We’re seeing intermittent problems with users logging into gitlab-ce after enabling omniauth. We’re currently on 12.2.5 installed via the omnibus installer and have been using this for a while now with the same problem.

The user trying to log in will see a redirect to our ADFS login and then when redirecting back to the omniauth callback URL they will see a ERR_CONNECTION_RESET in chrome (failure occurs in firefox and also occurs with incognito or firefox private sessions).

The call back URL is https://gitlabserver/users/auth/saml/callback

All of the headers and the SAMLResponse form data look appropriate.
The connection reset occurs very quickly.
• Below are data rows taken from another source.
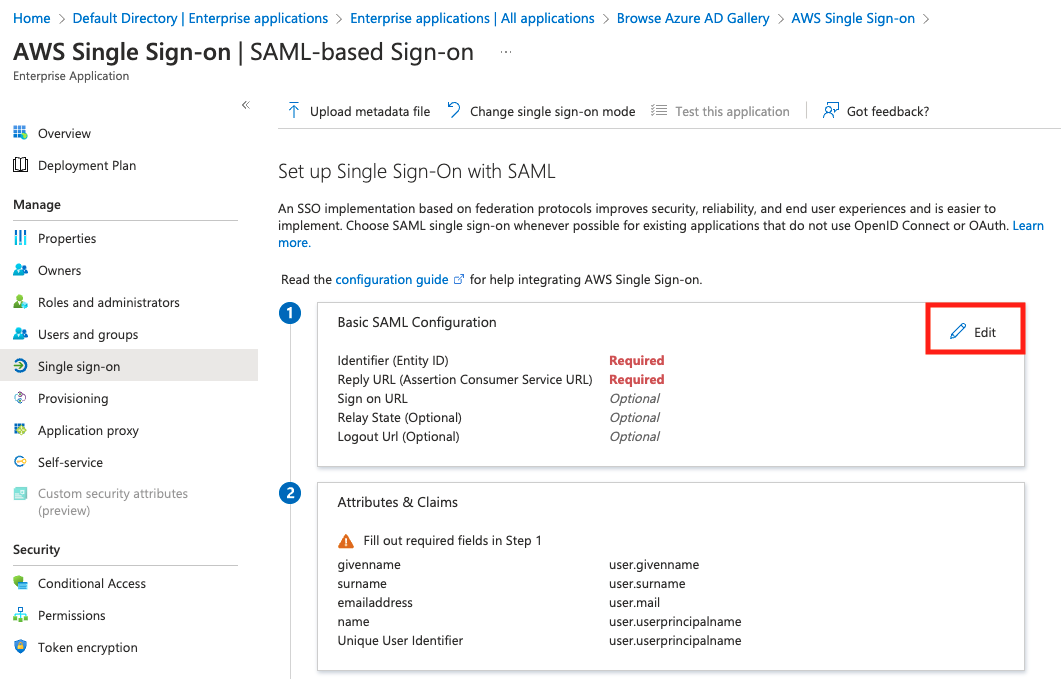Click the Token encryption shield icon
This screenshot has height=679, width=1061.
tap(20, 647)
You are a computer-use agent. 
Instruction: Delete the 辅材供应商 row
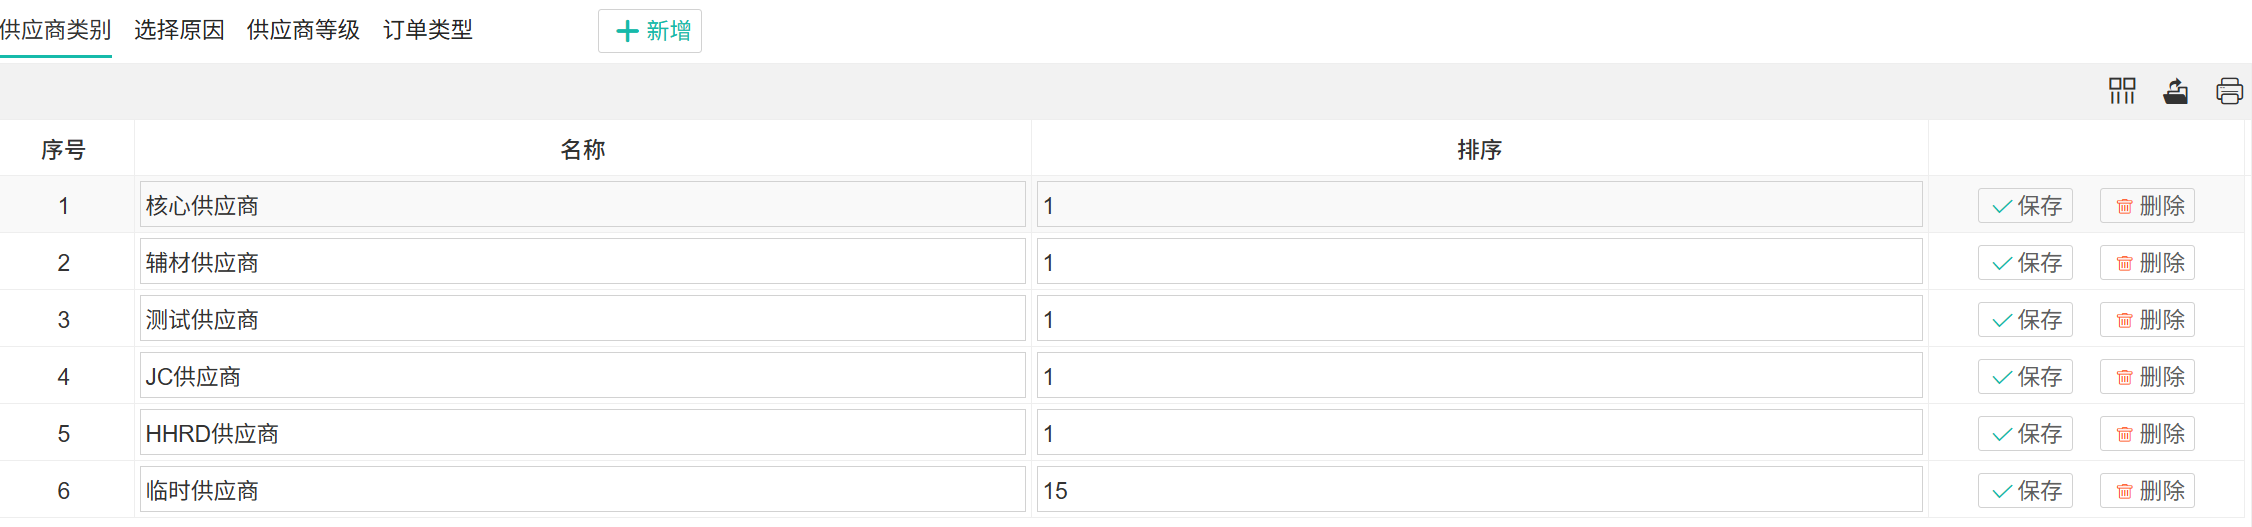pyautogui.click(x=2147, y=263)
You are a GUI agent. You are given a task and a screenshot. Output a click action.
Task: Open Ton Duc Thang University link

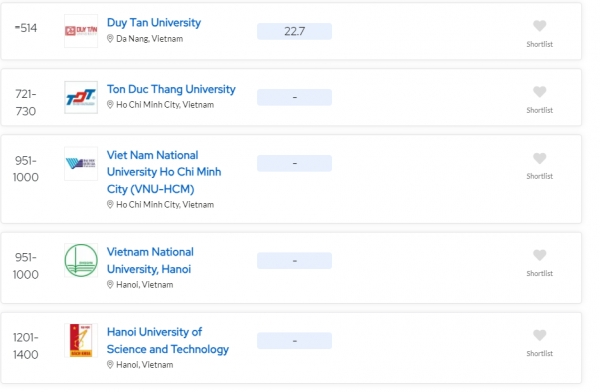click(171, 89)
Chrome web tools show a response in about 30-40ms.

The nginx access log shows
<IP address> - - [01/Oct/2019:19:49:47 +0000] "POST /users/auth/saml/callback HTTP/2.0" 408 0 "<adfs url>" "Mozilla/5.0 (Windows NT 10.0; Win64; x64) AppleWebKit/537.36 (KHTML, like Gecko) Chrome/77.0.3865.90 Safari/537.36"

I can find no other indication that the request made it past nginx in the rails production.log produciton_json.log or the workhorse log file.

The 408 response seems incorrect given that it’s unlikely to have timed out in 30-40ms.

Any ideas? It seems like something in gitlab is rejecting the saml callback - but I don’t know how to coax any actual logging to tell me why.

It’s intermittent in that many users don’t have the problem, but if a user runs into the problem they’re usually unable to login for a day or two.